#### EXERCISE INSTRUCTIONS
Which lines in the data below contain the word "Viewport"? Pick out each of those lines and copy it in full.

--*--

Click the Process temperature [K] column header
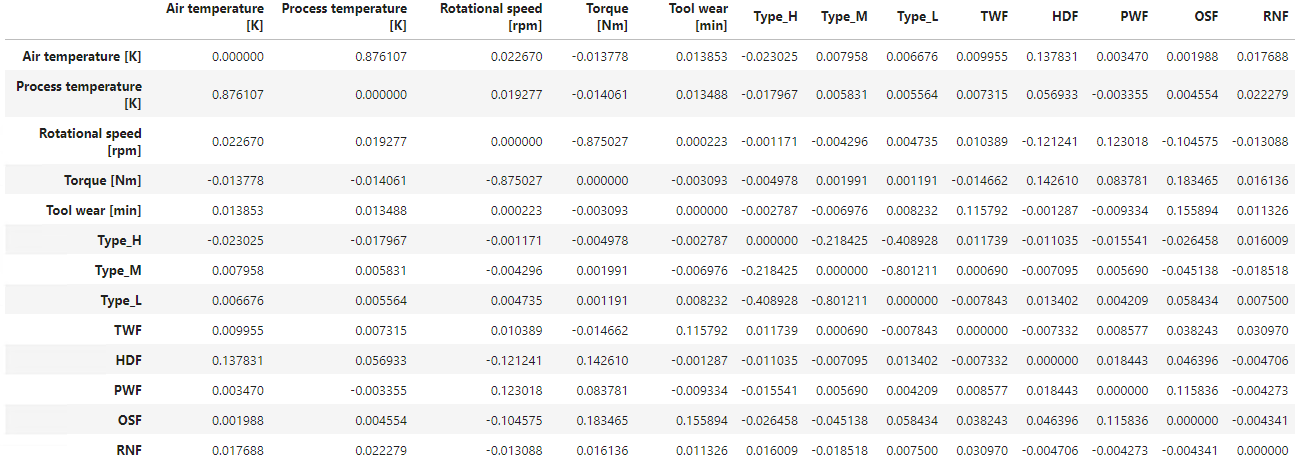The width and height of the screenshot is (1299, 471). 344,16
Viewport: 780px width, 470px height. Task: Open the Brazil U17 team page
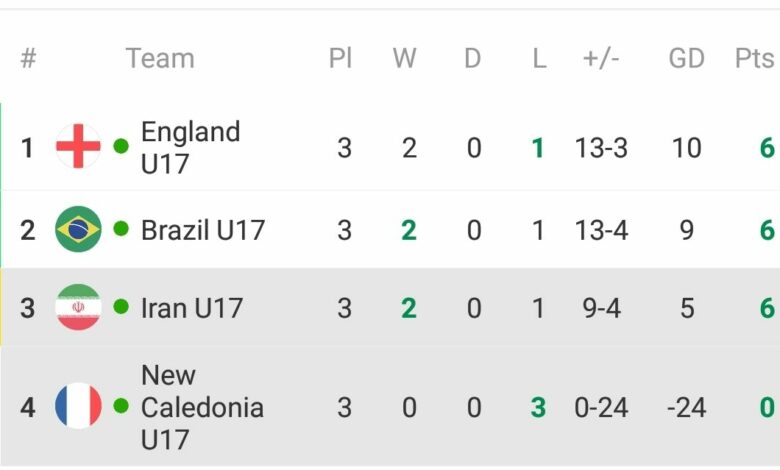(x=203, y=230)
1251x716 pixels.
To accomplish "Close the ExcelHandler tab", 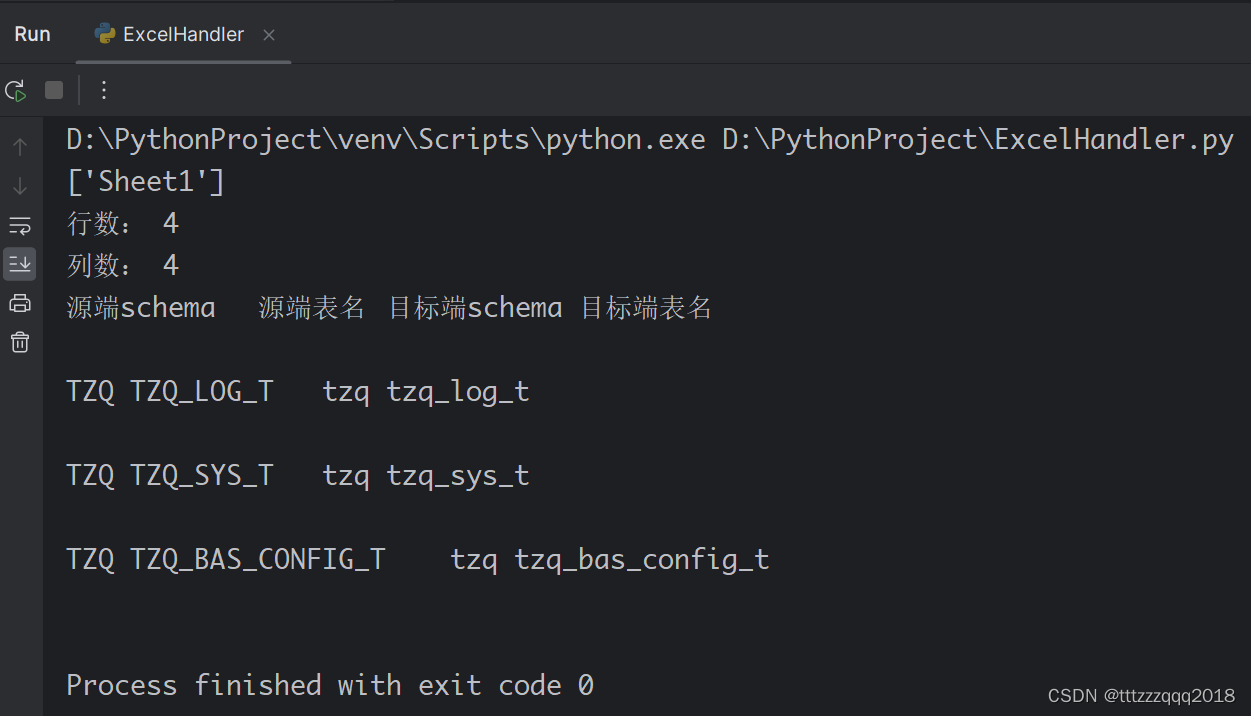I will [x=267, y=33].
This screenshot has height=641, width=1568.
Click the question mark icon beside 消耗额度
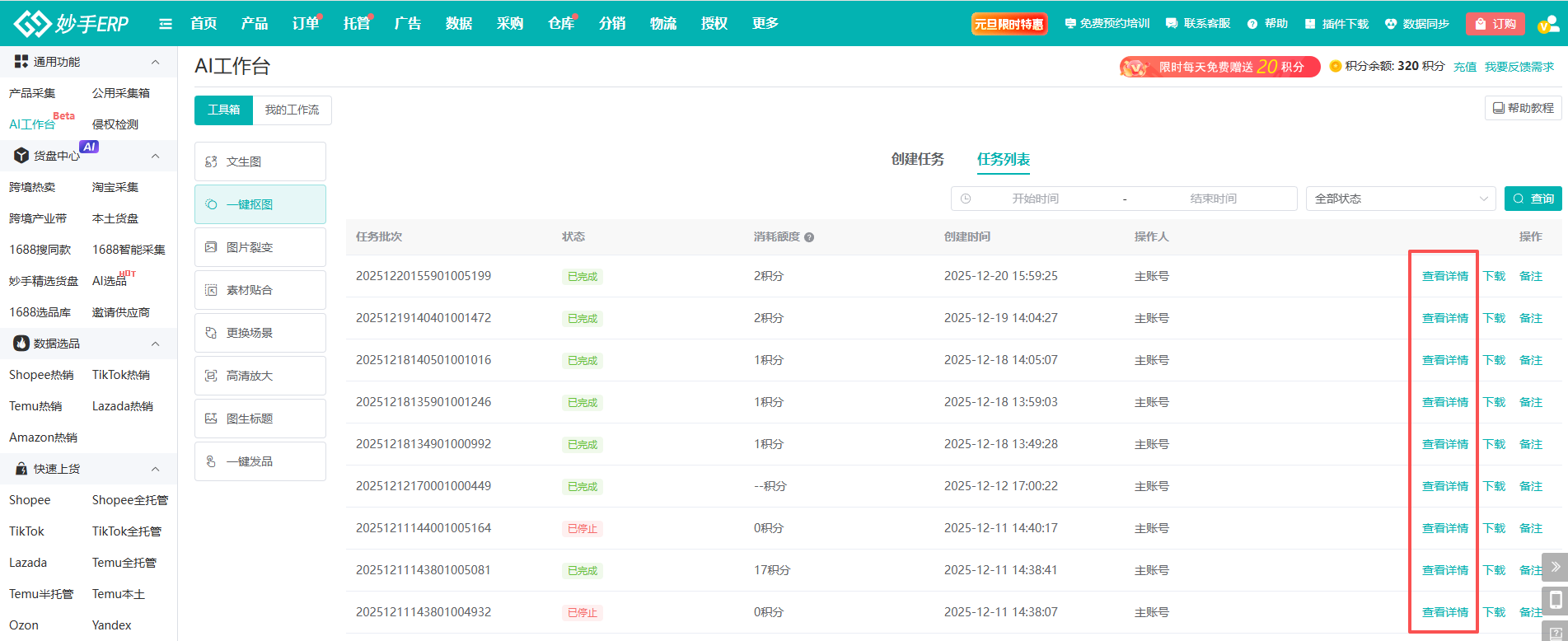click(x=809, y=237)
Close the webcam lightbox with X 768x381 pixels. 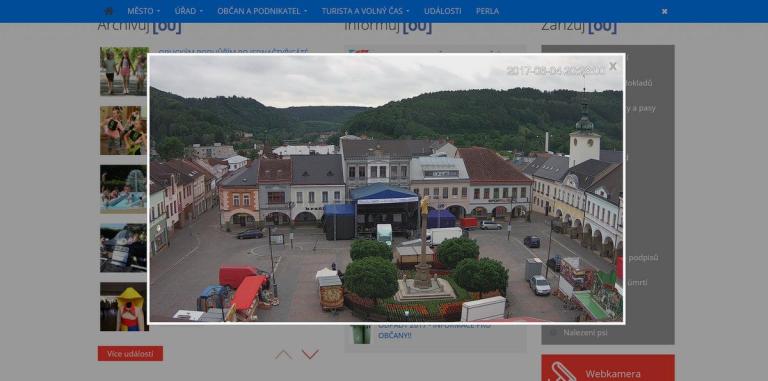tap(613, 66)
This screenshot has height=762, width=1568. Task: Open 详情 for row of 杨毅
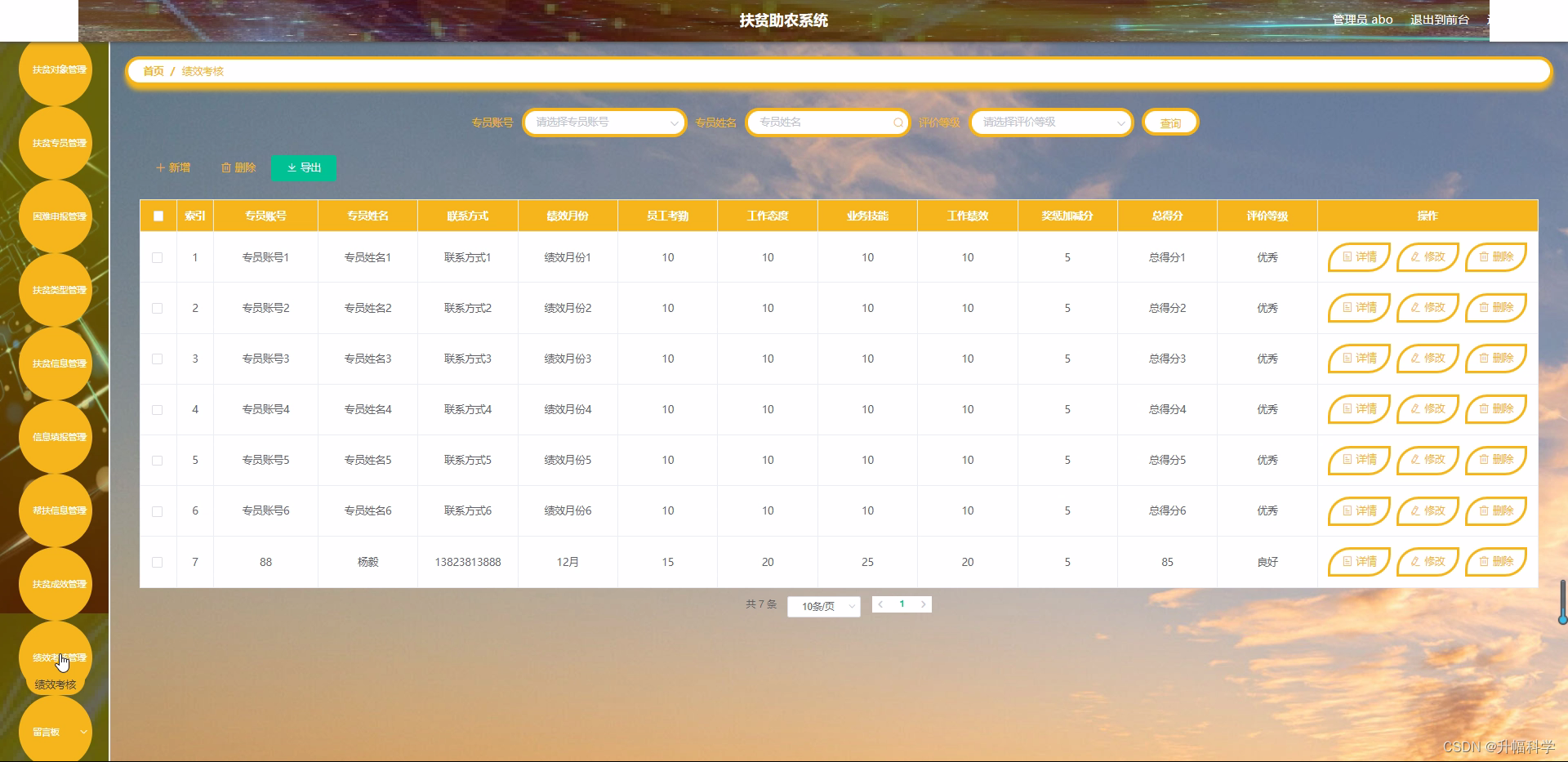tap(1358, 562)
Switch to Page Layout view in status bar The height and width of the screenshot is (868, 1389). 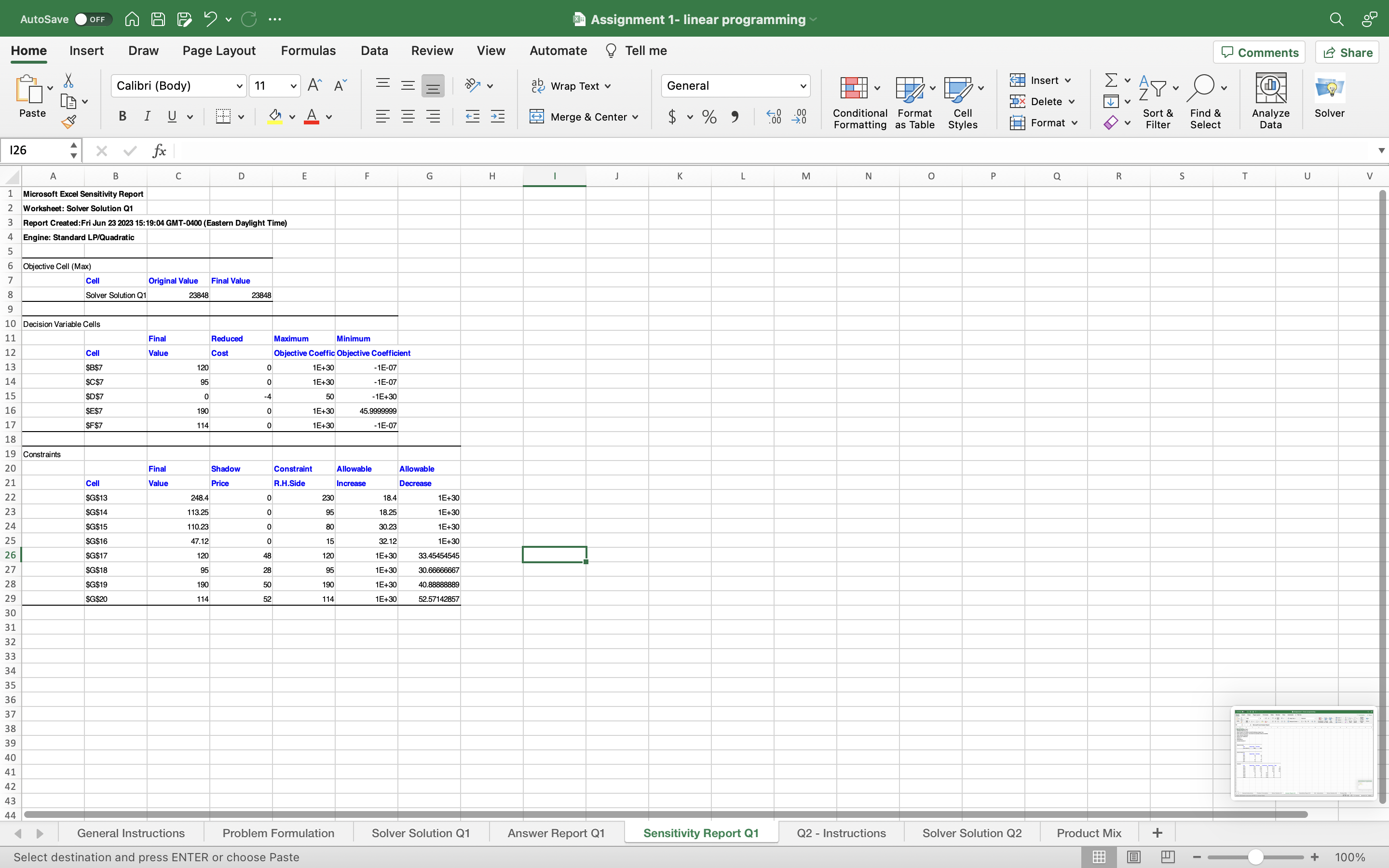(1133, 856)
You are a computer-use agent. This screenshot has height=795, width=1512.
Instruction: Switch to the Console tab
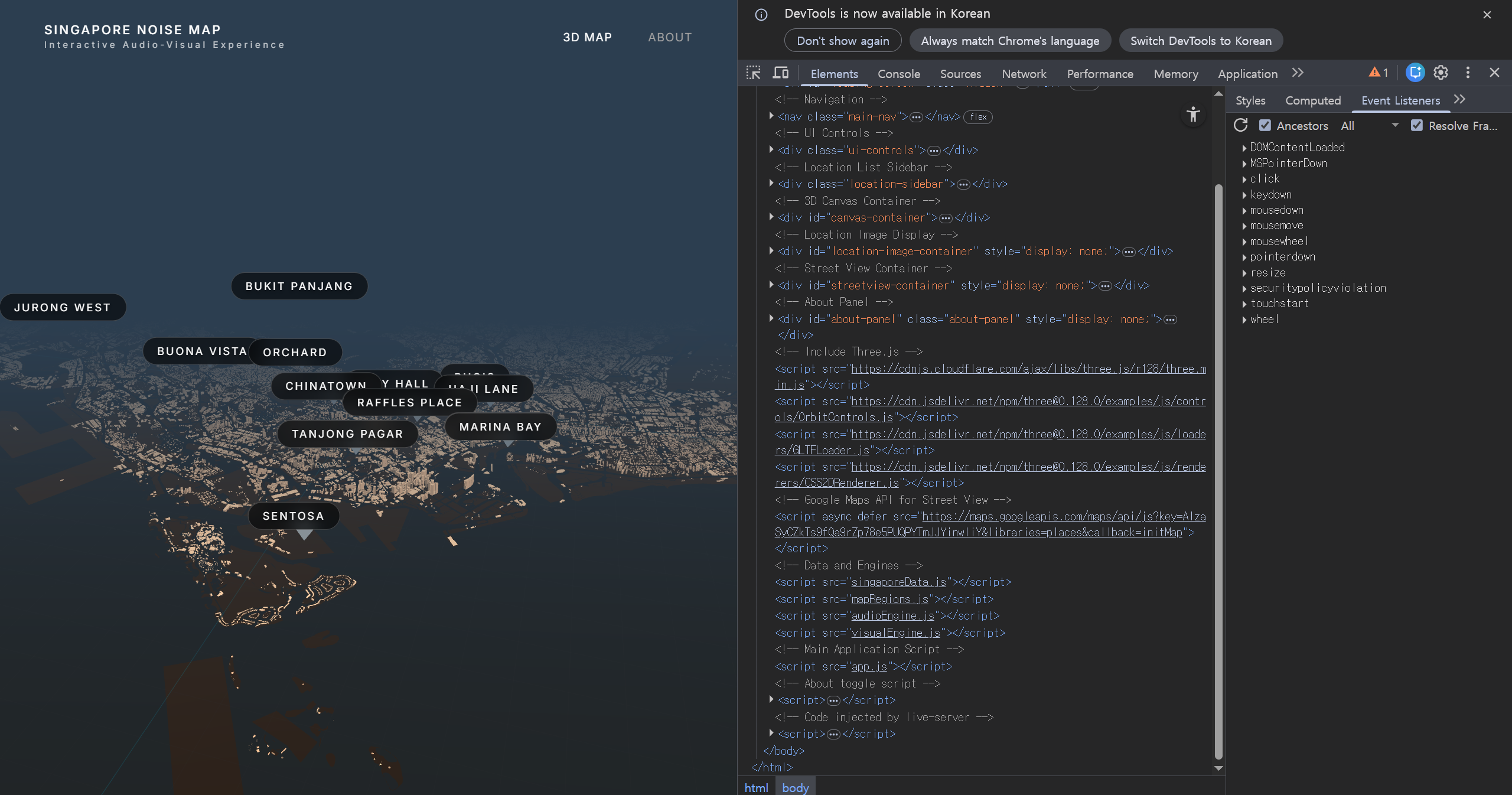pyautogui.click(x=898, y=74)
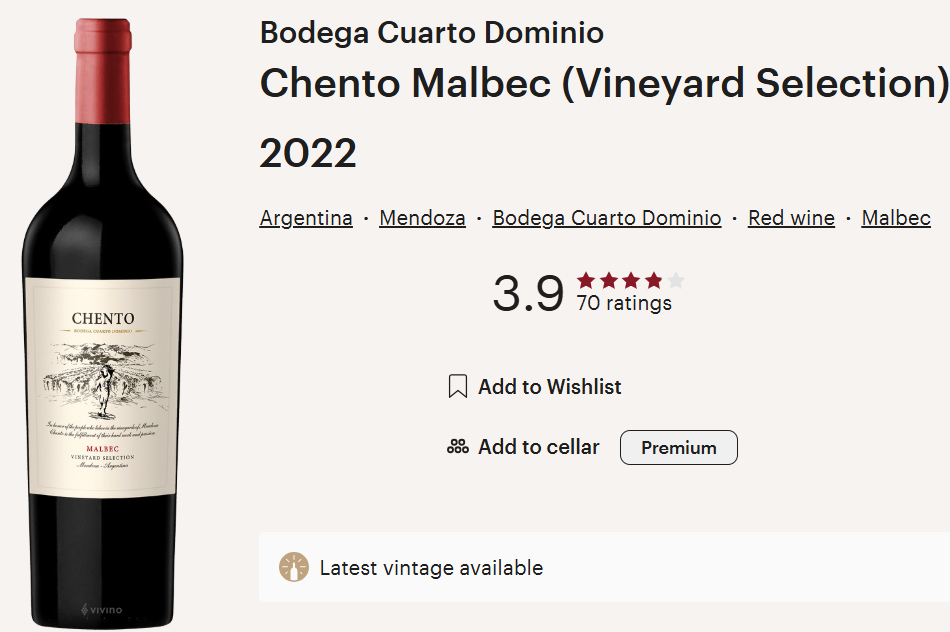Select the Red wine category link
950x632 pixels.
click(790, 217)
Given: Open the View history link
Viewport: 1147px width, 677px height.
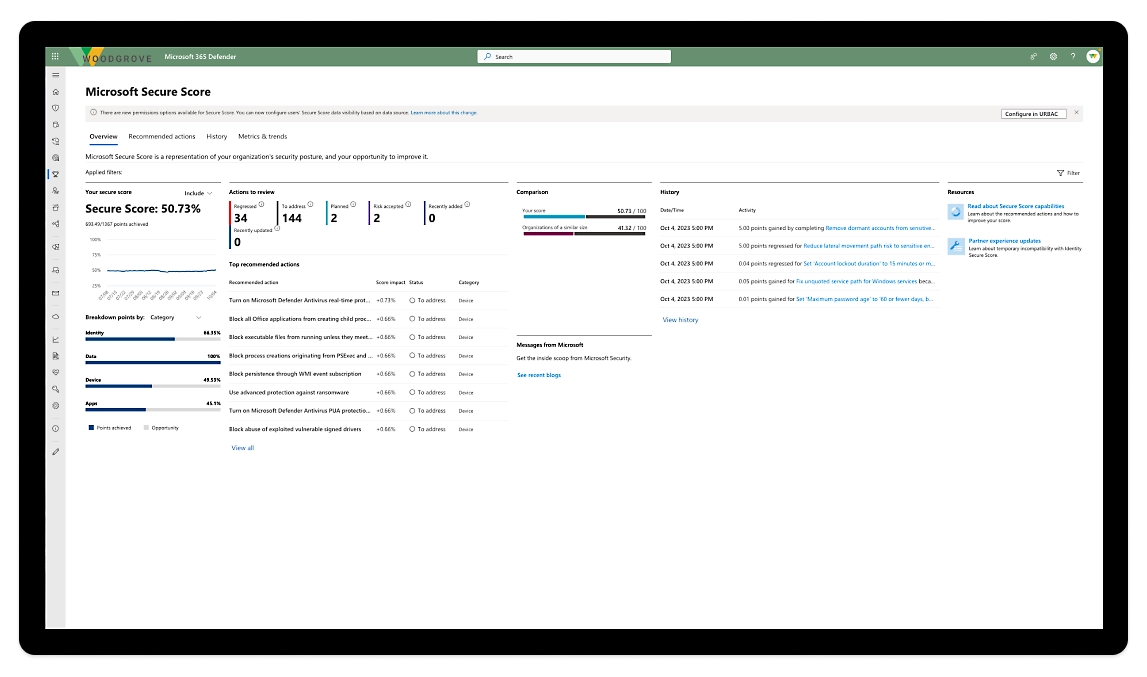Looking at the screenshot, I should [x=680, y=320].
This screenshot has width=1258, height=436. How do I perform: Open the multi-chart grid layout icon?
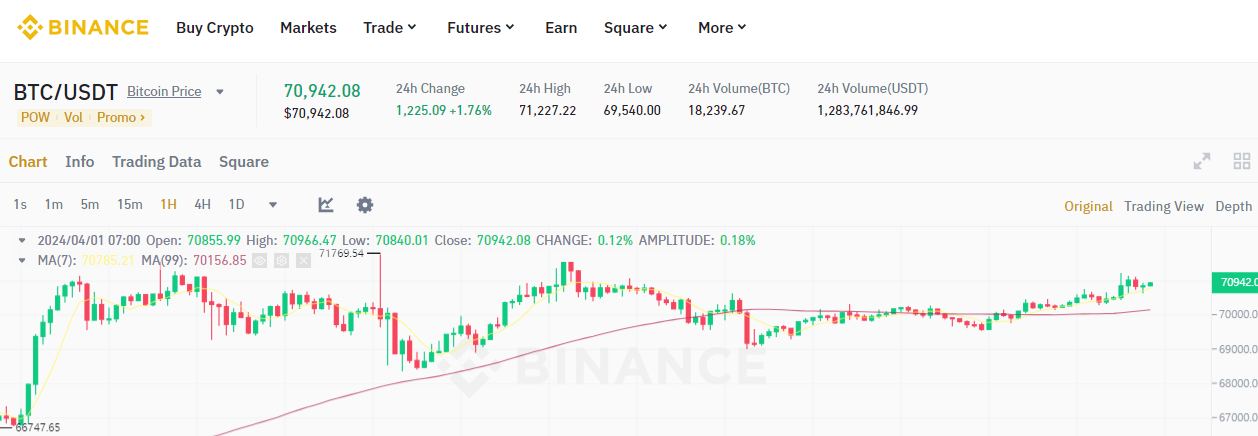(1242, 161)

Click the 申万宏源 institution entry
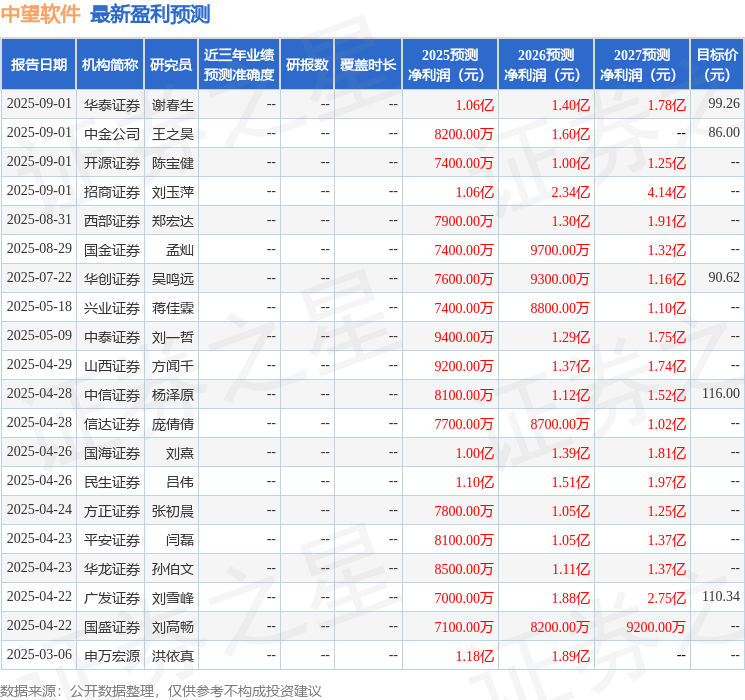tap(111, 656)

--*--

#### TASK ANSWER
Viewport: 780px width, 470px height. Task: Open the Brazil U17 team page
Viewport: 1147px width, 677px height.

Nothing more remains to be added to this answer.